Missed EMI? RBI Proposes Faster CIBIL Updates & Penalties for Wrong Reporting





RBI’s New Credit Reporting Rules & What Happens If You Miss an EMI


RBI Proposes Faster Credit Reporting: What It Means for Borrowers

The Reserve Bank of India (RBI) has proposed major reforms to the credit reporting system, making it faster, more accurate and more borrower-friendly.
At present, corrections or EMI updates in credit reports often take several weeks, which can cause:

  • Delays in loan approvals even after dues are cleared
  • Rejections due to old negative entries
  • Difficulty in getting better interest rates despite timely payments

Under the new system:

  • Errors must be rectified within a shorter window
  • EMI repayments will reflect in credit reports within 7 days
  • Borrowers using credit-score–based pricing can get faster approvals and cheaper loans

Penalties for Incorrect or Delayed Reporting

For the first time, RBI has proposed financial penalties for:

  • Incorrect credit reporting
  • Delayed updating of borrower information
  • Retention of outdated or wrong data in credit files

This is a major relief for borrowers who have long suffered because of:

  • Loan rejections caused by incorrect entries
  • Higher interest rates due to old defaults not being removed

Impact on Credit Availability & Lending

RBI’s draft rules aim to create a credit ecosystem that is:

  • More efficient for lenders
  • More transparent for borrowers
  • More accurate in assessing borrower risk

With timely reporting:

  • Lenders can better judge creditworthiness
  • Borrowers get faster updating of EMIs in their credit history
  • Issues caused by stale or outdated data reduce sharply

What Happens When a Borrower Misses an EMI?

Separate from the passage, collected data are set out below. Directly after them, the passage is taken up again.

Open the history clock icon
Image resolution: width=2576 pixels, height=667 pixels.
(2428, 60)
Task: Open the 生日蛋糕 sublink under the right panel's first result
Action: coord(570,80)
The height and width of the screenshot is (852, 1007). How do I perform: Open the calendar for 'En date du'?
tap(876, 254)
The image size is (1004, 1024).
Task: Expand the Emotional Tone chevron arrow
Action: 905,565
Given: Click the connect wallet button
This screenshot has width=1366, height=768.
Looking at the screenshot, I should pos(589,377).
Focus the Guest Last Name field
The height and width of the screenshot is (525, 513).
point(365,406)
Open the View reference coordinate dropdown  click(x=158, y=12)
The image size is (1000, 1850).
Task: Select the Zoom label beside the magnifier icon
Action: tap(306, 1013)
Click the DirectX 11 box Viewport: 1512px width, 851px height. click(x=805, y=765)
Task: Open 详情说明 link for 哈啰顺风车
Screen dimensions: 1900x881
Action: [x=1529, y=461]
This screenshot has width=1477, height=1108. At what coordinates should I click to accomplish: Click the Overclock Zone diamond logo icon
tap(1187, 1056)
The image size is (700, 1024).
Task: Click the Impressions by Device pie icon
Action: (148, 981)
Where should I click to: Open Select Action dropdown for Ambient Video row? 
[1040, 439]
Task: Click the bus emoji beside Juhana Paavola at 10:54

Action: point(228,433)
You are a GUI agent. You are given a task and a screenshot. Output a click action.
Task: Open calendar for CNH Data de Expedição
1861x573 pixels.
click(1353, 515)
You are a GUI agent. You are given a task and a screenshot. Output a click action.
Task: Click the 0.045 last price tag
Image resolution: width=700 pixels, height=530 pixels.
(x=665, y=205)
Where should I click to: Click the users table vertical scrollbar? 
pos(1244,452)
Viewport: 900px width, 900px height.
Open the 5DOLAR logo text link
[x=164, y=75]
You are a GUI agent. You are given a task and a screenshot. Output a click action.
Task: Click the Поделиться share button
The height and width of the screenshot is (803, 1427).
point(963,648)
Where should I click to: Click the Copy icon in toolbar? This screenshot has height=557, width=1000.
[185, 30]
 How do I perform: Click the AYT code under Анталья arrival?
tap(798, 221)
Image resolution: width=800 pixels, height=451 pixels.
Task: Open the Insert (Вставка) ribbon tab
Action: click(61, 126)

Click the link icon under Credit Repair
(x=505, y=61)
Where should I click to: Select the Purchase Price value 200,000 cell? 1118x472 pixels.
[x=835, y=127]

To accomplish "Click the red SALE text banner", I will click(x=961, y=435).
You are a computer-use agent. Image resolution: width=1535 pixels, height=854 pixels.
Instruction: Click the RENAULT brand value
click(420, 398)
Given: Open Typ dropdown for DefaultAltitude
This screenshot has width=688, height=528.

When a borrower does not pay EMI on or before the due date, banks follow a strict reporting process under credit bureau guidelines.
Here’s how it impacts the borrower and how CIBIL gets updated:

1. First 30 Days: “Days Past Due (DPD)” Starts

The moment you miss an EMI, your account is marked as:

  • DPD 1 on the next day
  • DPD continues increasing daily until the EMI is paid

Impact:
Even a 1–5 day delay may not show immediately in CIBIL, but banks record it internally.

2. 30+ Days Delay: Reported as a Missed Payment

If the EMI is not paid for 30 days, the bank reports it to CIBIL in the next monthly cycle as:

  • 30 DPD (payment overdue by 30 days)

Impact:

  • Your CIBIL score drops 60–100 points
  • Your future loan interest rates increase

3. 60–90 Days Delay: Loan Becomes Highly Risky

Banks update your CIBIL status as:

  • 60 DPD
  • 90 DPD

Impact:

  • Major score damage that lasts for years
  • New loans become nearly impossible

4. 90+ Days Delay: Account Turns NPA

If the borrower doesn’t pay for 90 days:

  • The loan becomes a Non-Performing Asset (NPA)
  • Bank must legally report this to all credit bureaus

Impact:

  • Your CIBIL score may fall below 600
  • Banks stop granting any new credit
  • Recovery action and legal notices may begin

5. After Payment: When CIBIL Gets Updated

Under the new RBI proposal:

  • After you pay the missed EMI, banks must update CIBIL within 7 days
  • Earlier, updates took 30–45 days

Borrower benefit:
Your score starts improving much faster, helping you qualify for new loans sooner.

Important Tip: A single missed EMI can stay on CIBIL for years.
Always pay before the due date or activate auto-debit to avoid long-term credit score damage.

Conclusion

RBI’s new credit-reporting reforms aim to make the system fairer, faster and more accurate.
Borrowers will benefit from quicker score improvements, while lenders will get real-time data for better decision-making.
However, missing EMIs remains highly damaging — and under the new system, negative updates will hit your CIBIL much faster than before.